Sprinkled throughout the book are case studies which are very helpful in fleshing out the principles Stephen is discussing. My only minor quibble with them is that they came in the middle of rather than at the end of sections. I don’t like having to either interrupt the section I am reading to read the case study or read on to finish the section I am in and then turn back to the case study when it could have easily been placed between sections. But, again, that is a relatively minor irritation.

A few quotes I found helpful:

[In Eden] Eve couldn’t overeat because her appetite for food would have been under control and submissive to her primary appetite to obey God” (p. 18).

When we have an out-of-control appetite for food, it signals that we have put that appetite above its rightful place as a necessary and God-given function (p. 18).

The question of how to satisfy our appetites becomes instead a call to seek to obey God in all circumstances and through all appetites and desires.

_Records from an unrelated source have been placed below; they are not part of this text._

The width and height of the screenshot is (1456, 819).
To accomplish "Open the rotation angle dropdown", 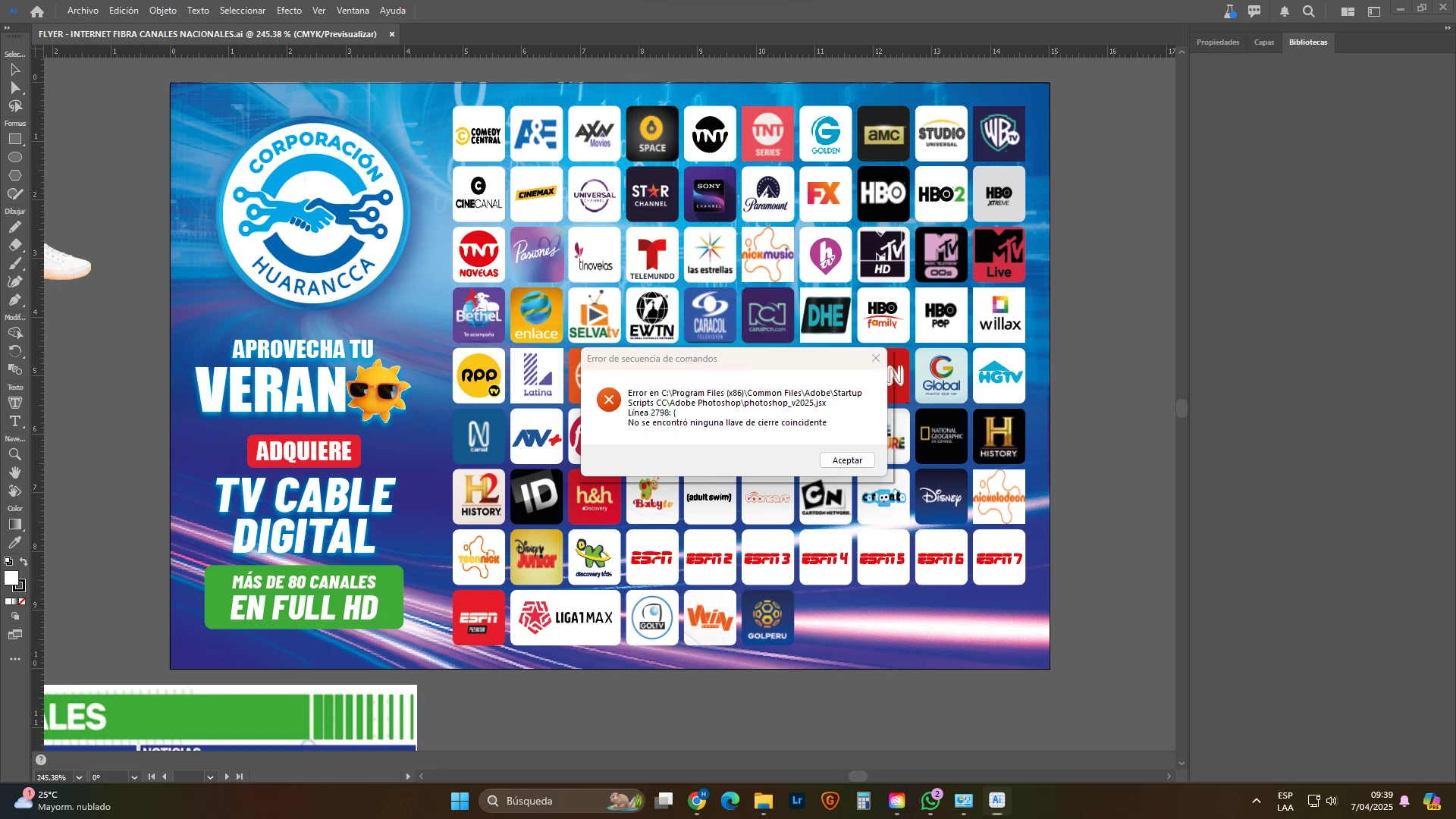I will (x=134, y=777).
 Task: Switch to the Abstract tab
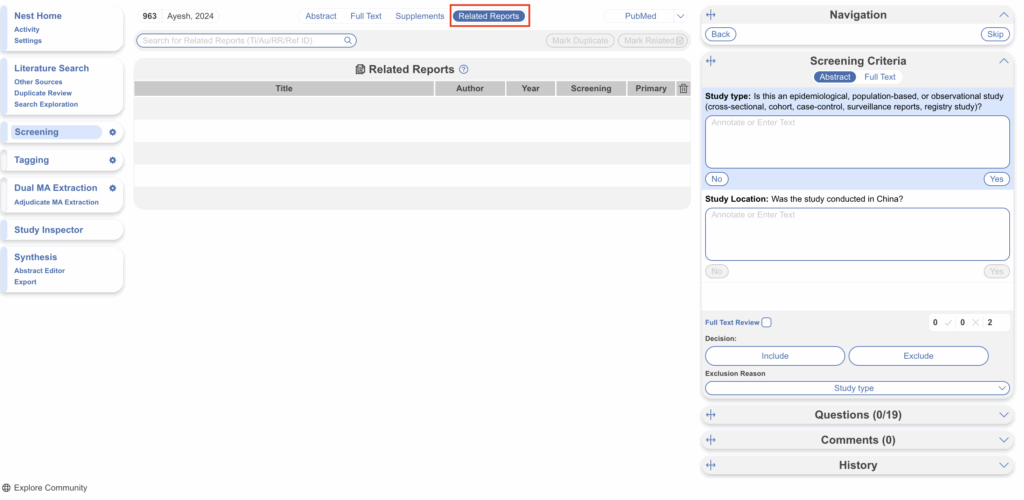pyautogui.click(x=321, y=16)
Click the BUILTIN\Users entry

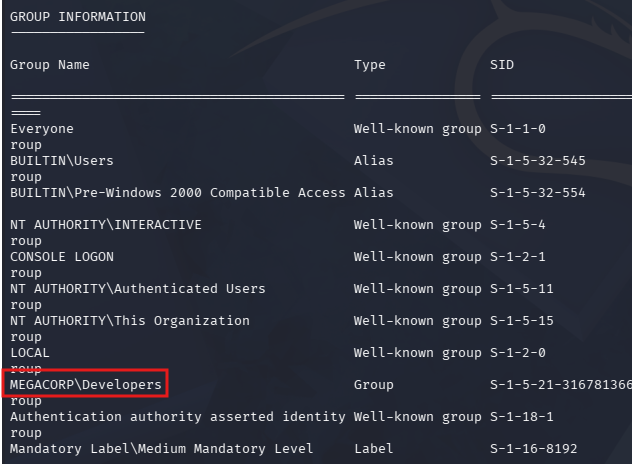62,161
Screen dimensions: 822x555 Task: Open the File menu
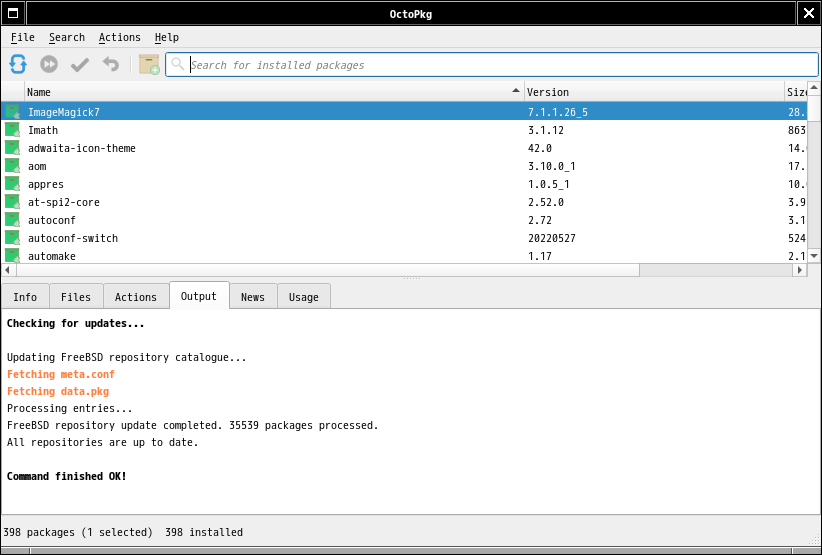[x=22, y=37]
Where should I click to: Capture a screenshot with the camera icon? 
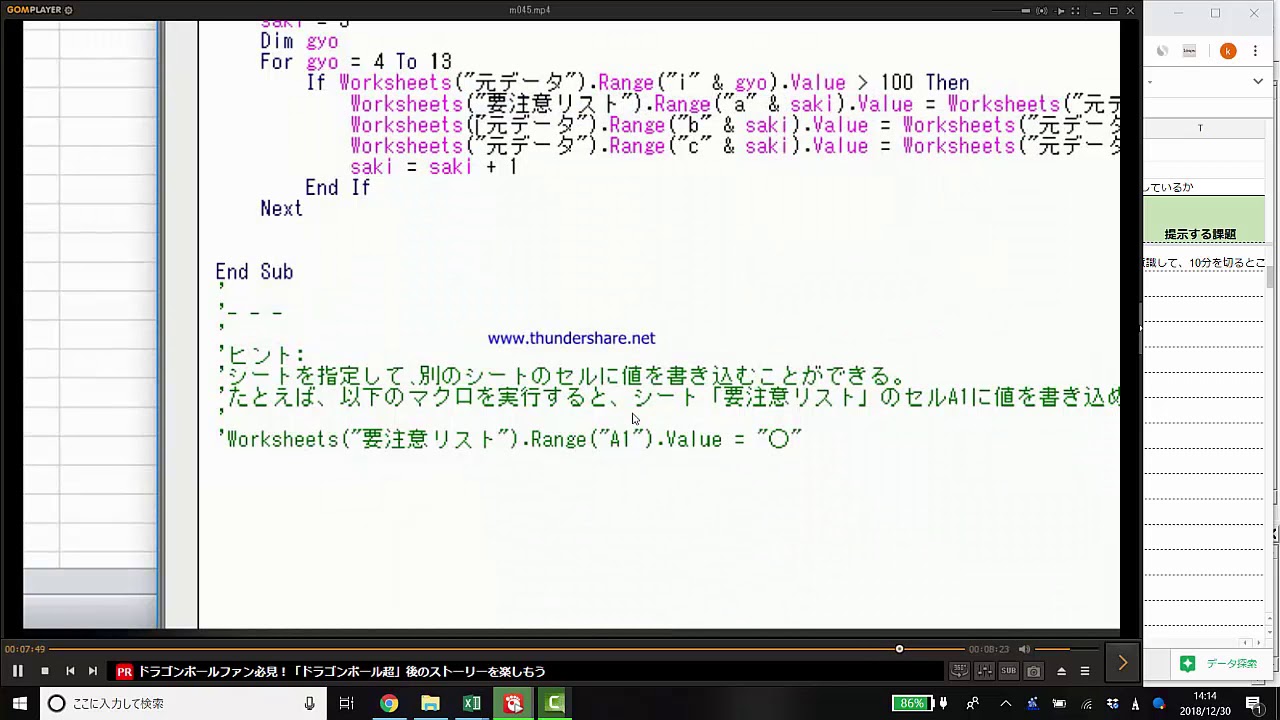tap(1034, 671)
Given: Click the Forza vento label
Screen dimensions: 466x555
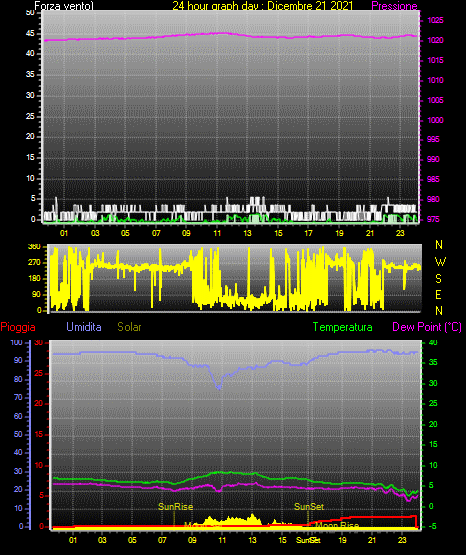Looking at the screenshot, I should (x=64, y=6).
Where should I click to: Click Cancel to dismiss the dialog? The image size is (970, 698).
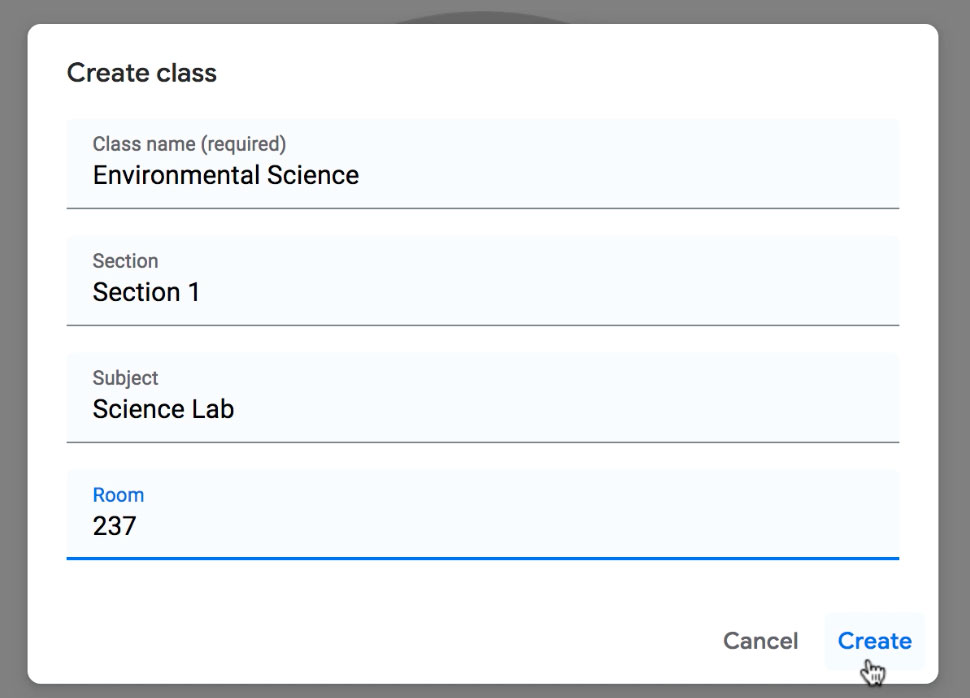tap(760, 641)
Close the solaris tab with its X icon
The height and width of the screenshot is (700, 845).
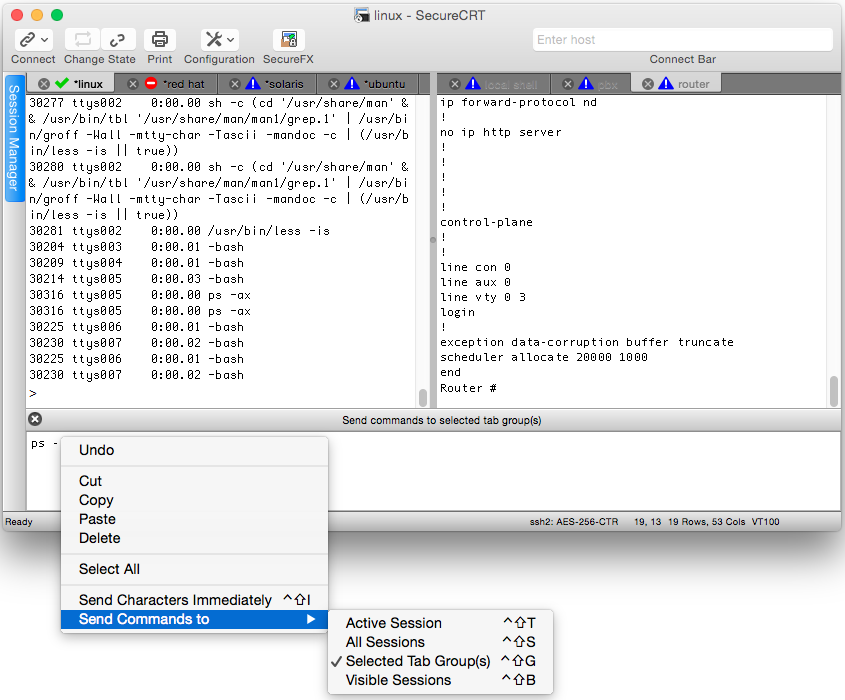coord(235,84)
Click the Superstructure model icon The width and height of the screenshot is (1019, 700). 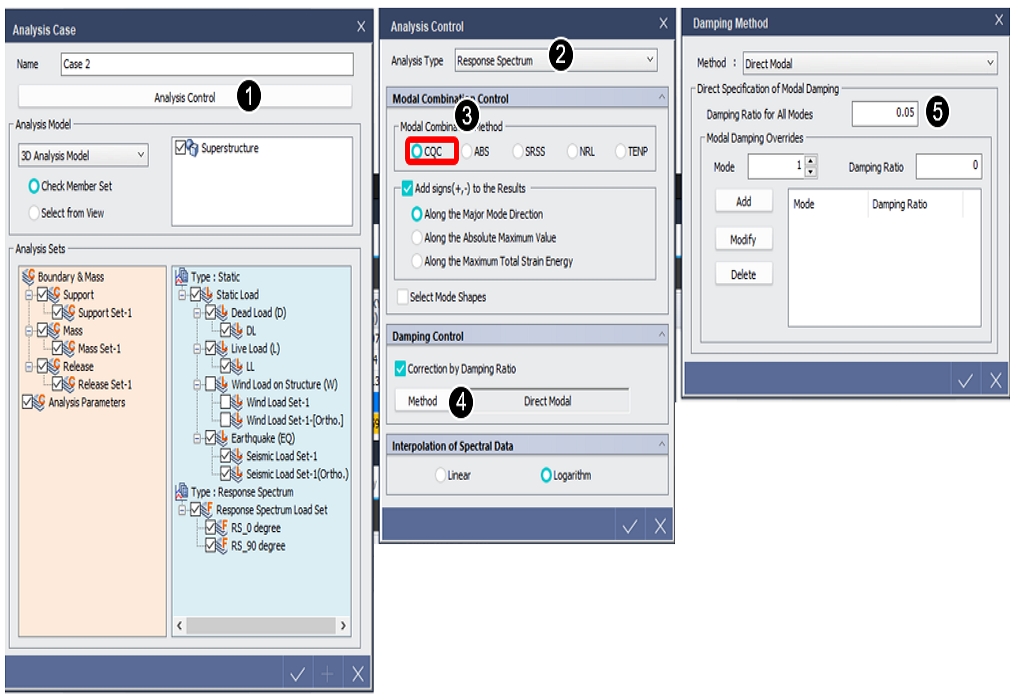(x=192, y=148)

That means making the necessary choices to satisfy our appetites in a manner that honors Him. When we do, true fulfillment is our reward (p. 25).

There were a few little points where I disagreed with his teaching, but not enough to get into long explanations. I will say that I disagreed with his concept of meditation, which he seemed to define as listening to God as opposed to talking to Him in prayer. Meditation is more of a ruminating, thinking over what He has said in His Word, not listening for Him to speak apart from His Word (see next to last paragraph here.)

Overall it’s a very good book. It covers some of the same ground as Taste For Truth by Barb Raveling except it expands to cover about every appetite you could think of whereas Barb’s book focuses on food. Barb’s style is much more direct, which I tend to prefer. I felt Stephen tended to over-explain or use too many words, but that may have been because I had just read many of the same principles in Barb’s book. This book might be especially helpful for a non-Christian or new Christian or a Christian who had not been taught very well along the way. But really, it can benefit anyone. I gleaned much good from it.

(This review will also be linked to Semicolon‘s Saturday Review of Books.)